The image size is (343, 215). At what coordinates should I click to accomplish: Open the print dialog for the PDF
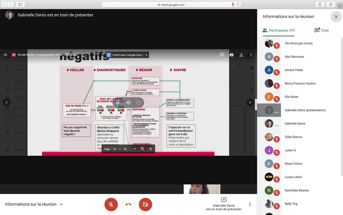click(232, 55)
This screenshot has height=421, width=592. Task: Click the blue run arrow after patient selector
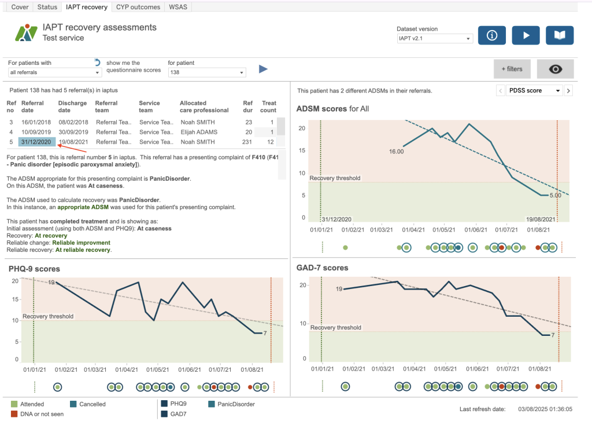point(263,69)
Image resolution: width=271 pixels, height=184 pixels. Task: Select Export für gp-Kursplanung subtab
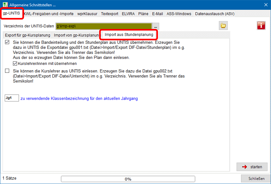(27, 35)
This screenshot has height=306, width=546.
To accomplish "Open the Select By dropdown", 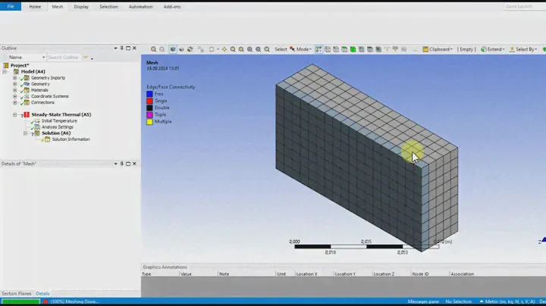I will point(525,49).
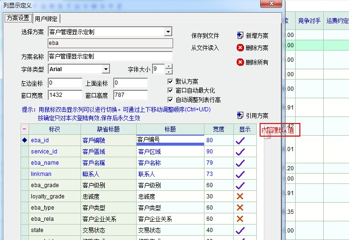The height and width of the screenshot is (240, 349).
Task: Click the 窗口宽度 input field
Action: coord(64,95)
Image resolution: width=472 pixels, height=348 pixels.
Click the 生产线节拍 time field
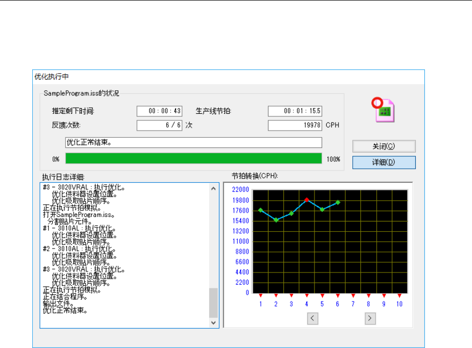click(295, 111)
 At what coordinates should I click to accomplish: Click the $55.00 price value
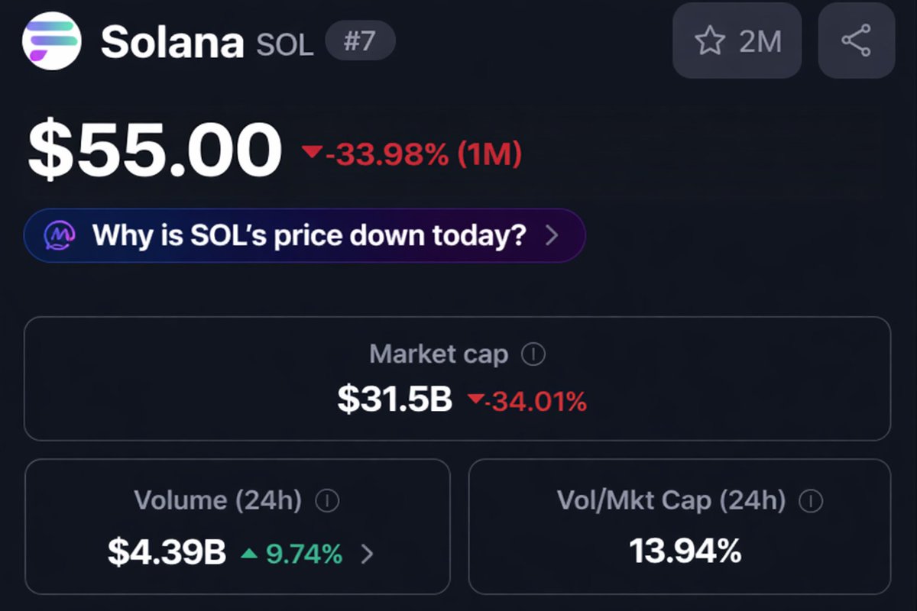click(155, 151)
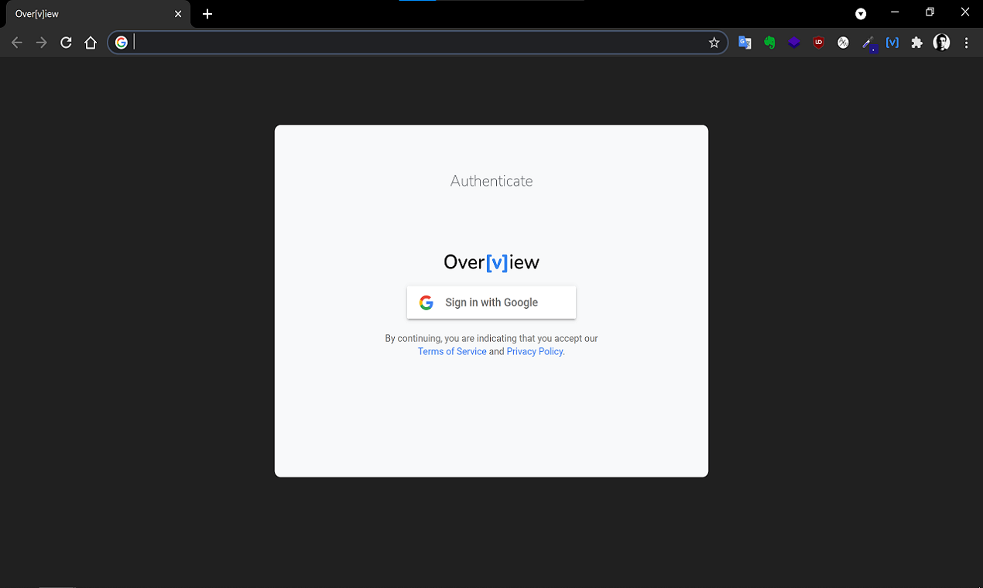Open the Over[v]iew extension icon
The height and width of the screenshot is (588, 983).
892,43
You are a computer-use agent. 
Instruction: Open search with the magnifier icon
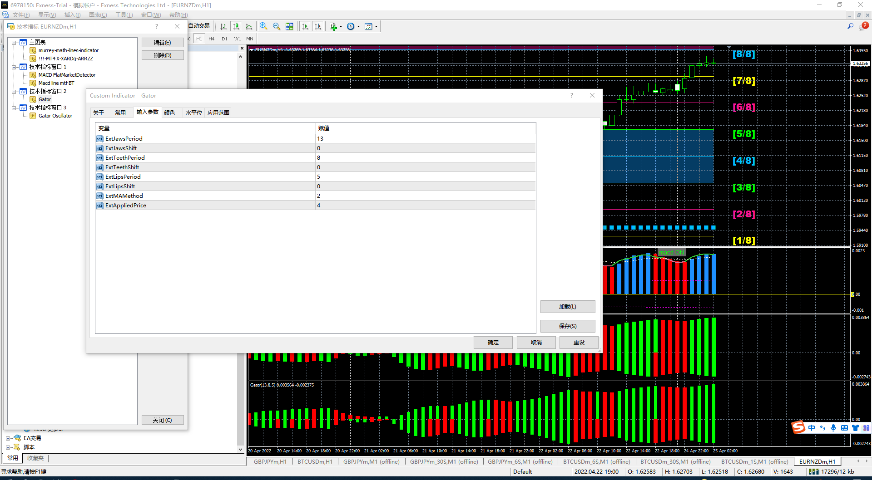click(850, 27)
○ ○ ○ ○ ○
*Task description*:
Copy out exactly the lines above beginning with the line that contains "At what coordinates should I click to accomplish: Click" and finishing with the line that contains "You are a computer-use agent.", including both; leave the pictures out.

*Exercise answer*:
 At what coordinates should I click to accomplish: Click the $55.00 price value
click(155, 151)
Open the Over[v]iew extension icon
The height and width of the screenshot is (588, 983).
892,43
You are a computer-use agent. 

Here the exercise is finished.